Las vagas ambiciones de Manuel - Las mujeres mandan - Roberto - Se instala la imprenta


En los días anteriores a la apertura de la Exposición, Juan no apareció por casa de Manuel. Pintores y escultores se pasaban la vida de café en café, discutiendo y, sobre todo, intrigando. Juan estaba asqueado al verse en aquel ambiente de miserias, de ruindades, de bajas maquinaciones.

Su grupo, Los Rebeldes, mal colocado en el salón adrede, apenas se veía. El retrato de la Salvadora estaba en mejor sitio y había causado efecto; los periódicos hablaban de Juan; uno del jurado le había dicho que él le votaría para una segunda medalla; pero como todas estaban comprometidas, no le podrían dar mas que una tercera. Juan le contestó que hiciesen en conciencia lo que les pareciese; pero el del jurado le advirtió que le dijera si iba o no a aceptar la tercera medalla, porque, en el caso de no aceptarla, se la darían a otro.

Juan sintió deseos de rechazarla; pero esto pensó que indicaría que estaba mortificado, y la aceptó.

-¿Cuánto te dan por eso? -le preguntó Manuel.

-Mil pesetas.

-Entonces, haces bien en aceptar. Los periódicos dicen que tus estatuas son de lo mejor de la Exposición; para la gente has obtenido un triunfo. Ahora te dan ese dinero.

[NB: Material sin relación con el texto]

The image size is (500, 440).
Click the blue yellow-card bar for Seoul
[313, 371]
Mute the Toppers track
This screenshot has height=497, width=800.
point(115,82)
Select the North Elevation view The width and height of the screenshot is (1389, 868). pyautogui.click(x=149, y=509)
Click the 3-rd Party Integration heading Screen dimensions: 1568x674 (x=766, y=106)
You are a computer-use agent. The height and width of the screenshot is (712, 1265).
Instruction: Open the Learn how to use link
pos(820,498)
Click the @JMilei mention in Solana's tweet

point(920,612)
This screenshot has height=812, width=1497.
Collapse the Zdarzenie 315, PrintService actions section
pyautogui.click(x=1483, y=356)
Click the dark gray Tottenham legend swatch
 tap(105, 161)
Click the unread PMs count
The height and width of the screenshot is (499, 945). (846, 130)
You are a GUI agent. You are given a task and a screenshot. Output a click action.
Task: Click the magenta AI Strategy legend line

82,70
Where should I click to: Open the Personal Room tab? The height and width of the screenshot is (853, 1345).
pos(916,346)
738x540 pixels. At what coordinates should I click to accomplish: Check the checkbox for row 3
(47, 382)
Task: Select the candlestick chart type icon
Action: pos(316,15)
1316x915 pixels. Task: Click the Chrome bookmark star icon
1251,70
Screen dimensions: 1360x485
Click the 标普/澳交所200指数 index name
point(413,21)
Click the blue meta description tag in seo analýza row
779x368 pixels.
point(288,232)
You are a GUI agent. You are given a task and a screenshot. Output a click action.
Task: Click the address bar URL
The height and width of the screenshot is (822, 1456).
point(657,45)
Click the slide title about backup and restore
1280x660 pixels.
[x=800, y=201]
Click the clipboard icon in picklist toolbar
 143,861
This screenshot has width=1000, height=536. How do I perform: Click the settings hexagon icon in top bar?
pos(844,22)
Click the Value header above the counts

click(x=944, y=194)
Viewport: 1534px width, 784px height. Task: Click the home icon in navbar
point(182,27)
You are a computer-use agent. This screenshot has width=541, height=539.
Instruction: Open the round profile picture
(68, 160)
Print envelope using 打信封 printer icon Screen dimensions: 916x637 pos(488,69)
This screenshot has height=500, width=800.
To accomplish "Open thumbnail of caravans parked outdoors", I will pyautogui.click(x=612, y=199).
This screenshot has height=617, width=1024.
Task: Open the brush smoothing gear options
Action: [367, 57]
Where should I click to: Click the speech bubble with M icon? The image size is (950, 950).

Tómalo.

-¡Psch!

-Si no lo quieres, dámelo a mí; esas pesetas me podrían hacer el gran avío.

-¿A ti? ¿Para qué?

-Hombre, tengo ya desde hace tiempo la idea de tomar una imprenta en traspaso.

-¿Pero vives mal así?

-No.

-Tantas ganas tienes de ser propietario?

-Todo el mundo quiere ser propietario.

-Yo, no.

-Pues yo, sí; me gustaría tener un solar, aunque no sirviera para nada, sólo para ir allá y decir: esto es mío.

-No digas eso -replicó Juan-; para mí ese instinto de propiedad es lo más repugnante del mundo. Todo debía ser de todos.

-Que empiecen los demás dando lo que tienen -dijo la Ignacio terciando en la conversación.

-Nosotros no tenemos que arreglar nuestra conducta con la de los demás, sino con nuestra propia conciencia.

-¿Pero es que la conciencia le impide a uno ser propietario? -preguntó Manuel.

-Sí.

-Será la tuya, chico; la mía no me lo impide. Yo, entre explotado o explotador, prefiero ser explotador; porque eso de que se pase uno la vida trabajando y que se imposibilite uno y se muera de hambre...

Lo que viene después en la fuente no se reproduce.